◆ READING TEXT:
════════════════
1. $(a,a):$ $(a*a) +(a*a) = a+a = b   \neq c.$ So, $(a,a)$ is not possible

2. $(a,b):$ $(a*a) + (a*b) = a +b = a \neq c.$  So, $(a,b)$ is not possible

3. $(a,c):$ $(a*a)+(a*c) = a+c = c$

$\quad \quad \quad \quad (b*a) +(c*c) = b + b =b \neq c.$ So, $(a,c)$ is not possible

4. $(b,a):$ $(a*b) +(a*a) = b +a = a \neq c.$ So, $(b,a)$ is not possible

5. $(b,b):$ $(a*b) + (a*b) = b+b =b \neq c.$ So, $(b,b)$ is not possible

6. $(b,c):$ $(a*b) + (a*c) = b + c = c$

$\quad \quad \quad \quad (b*b) + (c*c) = c+b = c.$ So, $(b,c)$ is a solution

7. $(c,a):$ $(a*c) + (a*a) = c+a = a \neq c.$ So, $(c,a)$ is not possible

8.$(c,b):$ $(a*c) + (a*b) = c+b = c$

$\quad \quad \quad \quad (b*c) +(c*b) = a+c = c.$ So, $(c,b)$ is a solution

9. $(c,c):$ $(a*c) +(a*c) =c+c= b \neq c.$ So, $(c,c)$ is not possible

So, no. of possible solutions is $2$.
════════════════
◆ PROVIDED DATA:
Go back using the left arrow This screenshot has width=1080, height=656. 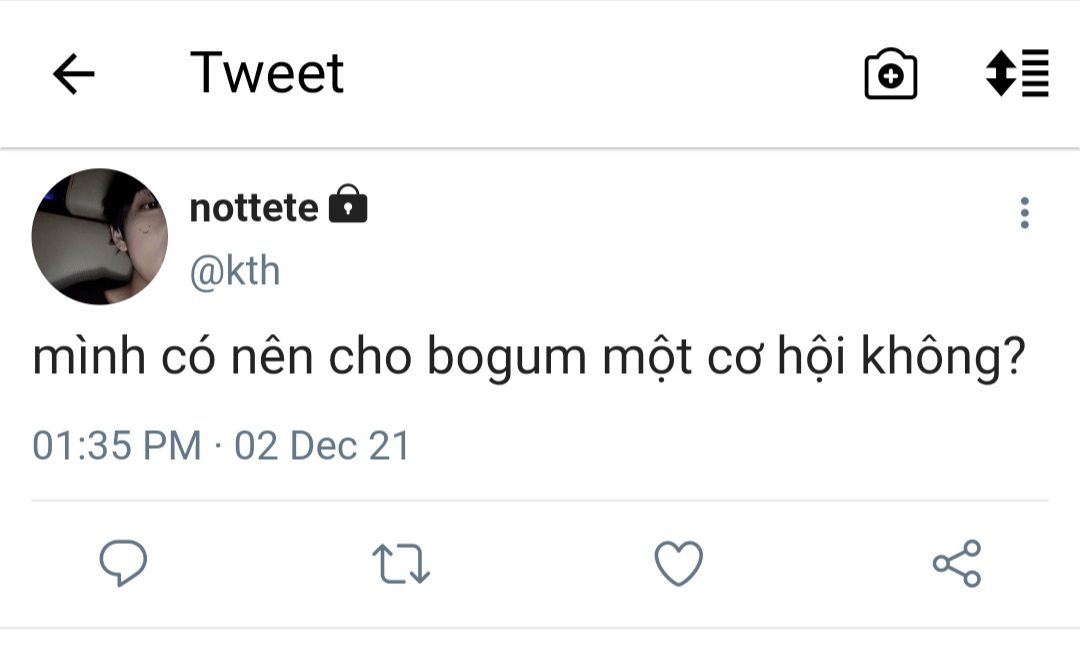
════════════════
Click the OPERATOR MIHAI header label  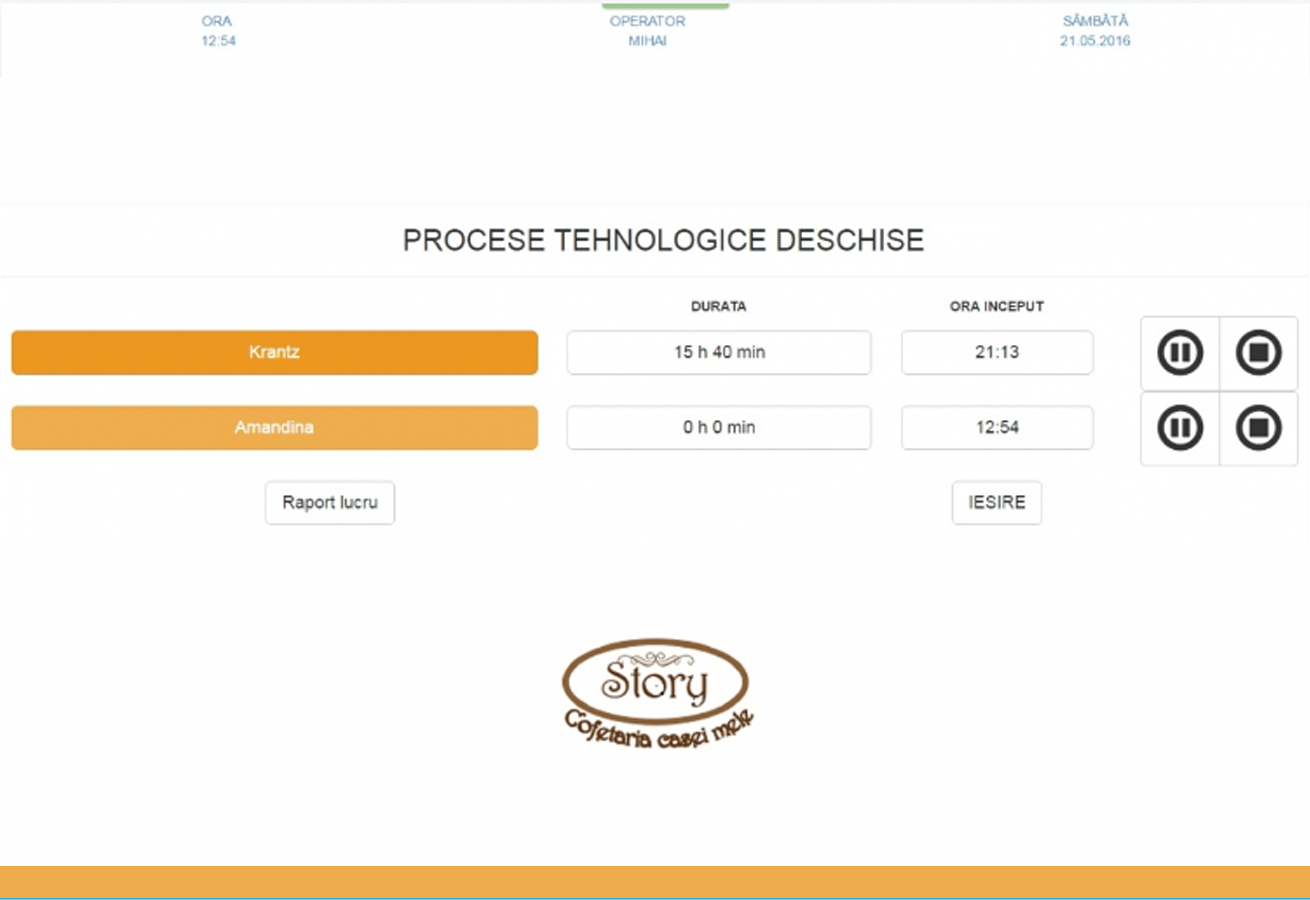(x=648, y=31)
════════════════
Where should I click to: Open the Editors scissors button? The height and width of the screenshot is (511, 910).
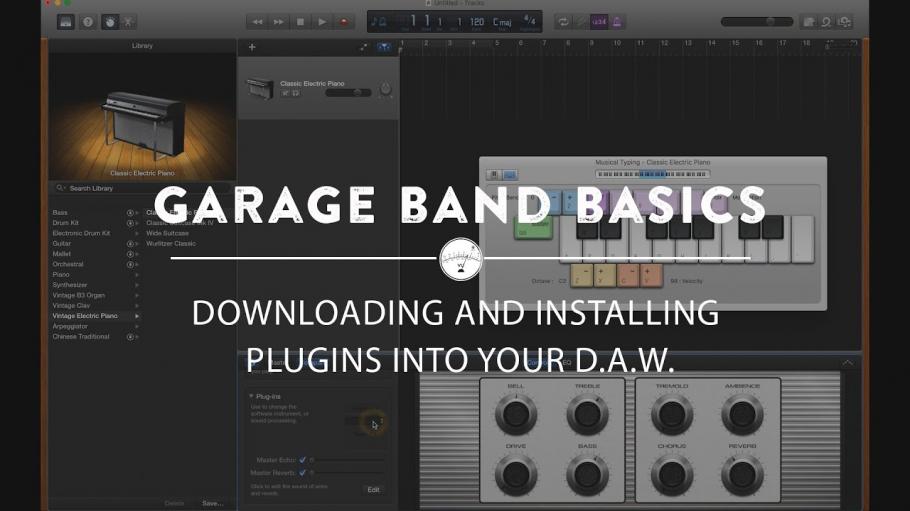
════════════════
◆ DIRECTIVES:
a – Answer these about the worked solution:
(i) In case 1, what does a+a equal?
(ii) Which two pairs does it mark as solutions?
(iii) What total number of possible solutions does it give?
b – Can you reproduce the stretch of the worked solution from "6. $(b,c):$ $(a*b)" through "solutions is $2$.", keeping every symbol unchanged?
You won't need the records for any of this.

◆ RESPONSE LIST:
a –
(i) b
(ii) (b,c) and (c,b)
(iii) 2

b –
6. $(b,c):$ $(a*b) + (a*c) = b + c = c$

$\quad \quad \quad \quad (b*b) + (c*c) = c+b = c.$ So, $(b,c)$ is a solution

7. $(c,a):$ $(a*c) + (a*a) = c+a = a \neq c.$ So, $(c,a)$ is not possible

8.$(c,b):$ $(a*c) + (a*b) = c+b = c$

$\quad \quad \quad \quad (b*c) +(c*b) = a+c = c.$ So, $(c,b)$ is a solution

9. $(c,c):$ $(a*c) +(a*c) =c+c= b \neq c.$ So, $(c,c)$ is not possible

So, no. of possible solutions is $2$.